Ich bin zwar nicht Leòn, aber muss doch was dazu schreiben.
Ich habe es bisher in der Verwandtschaft und bei Bekannten nur so erlebt, dass den alten Menschen nicht klar ist, dass eine Einstufung für sie zum Vorteil ist. Also haben sie sich zu solchen Terminen immer von der allerbesten Seite gezeigt.
Und so kommt da einer zur Einstufung und der alte Mensch, der sich seit Monaten/Jahren kaum noch selbst helfen kann, hat sich zu diesem Termin seit Jahren das erste Mal wieder alleine gebadet und erzählt das dann auch ganz stolz.:D Ähnliche Geschichten habe ich zuhauf gehört.
Daher denke ich, dass es für Menschen in Privathaushalten ungleich sehr viel schwieriger ist als für die Pflegeheime überhaupt die Anerkennung einer Pflegestufe zu bekommen.
Ich bezweifle zudem, dass ein Gutachter im Pflegeheim wirklich beurteilen kann, ob ein alter Mensch aus rein organisatorischen Gründen im Rollstuhl gehalten wird oder wirklich nicht mehr laufen kann.:cool:
 
Zuletzt bearbeitet:
Da hast Du mit Deiner Beobachtung völlig Recht!

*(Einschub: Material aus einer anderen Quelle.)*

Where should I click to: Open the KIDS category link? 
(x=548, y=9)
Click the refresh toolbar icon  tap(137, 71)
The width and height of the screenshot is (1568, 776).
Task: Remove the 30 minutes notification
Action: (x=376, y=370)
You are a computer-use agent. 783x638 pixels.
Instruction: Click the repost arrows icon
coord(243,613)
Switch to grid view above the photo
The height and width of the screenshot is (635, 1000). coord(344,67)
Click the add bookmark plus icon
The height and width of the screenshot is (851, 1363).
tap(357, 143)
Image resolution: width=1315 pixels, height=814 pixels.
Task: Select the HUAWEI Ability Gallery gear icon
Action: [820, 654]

Es ist wirklich in vielen Fällen so, dass sich Pflegebedürftige in der Situation der Einstufung von der besten Seite zeigen möchten und so eine falsche "Wahrheit" spiegeln, die sich natürlich negativ auswikt. Ich möchte hier darauf hinweisen, dass die Führung eines Pflegetagebuches wirklich anzuraten ist. Oft wird erst dadurch auch der pflegenden Person deutlich, wie viele und wie oft Handreichungen notwendig sind. Es reicht meist, wenn ein Zeitraum von 14 Tagen genommen wird, da sich dann die meisten Dinge zyklisch wiederholen. Aber bitte dann mal ALLES auflisten, auch "Kleinigkeiten"!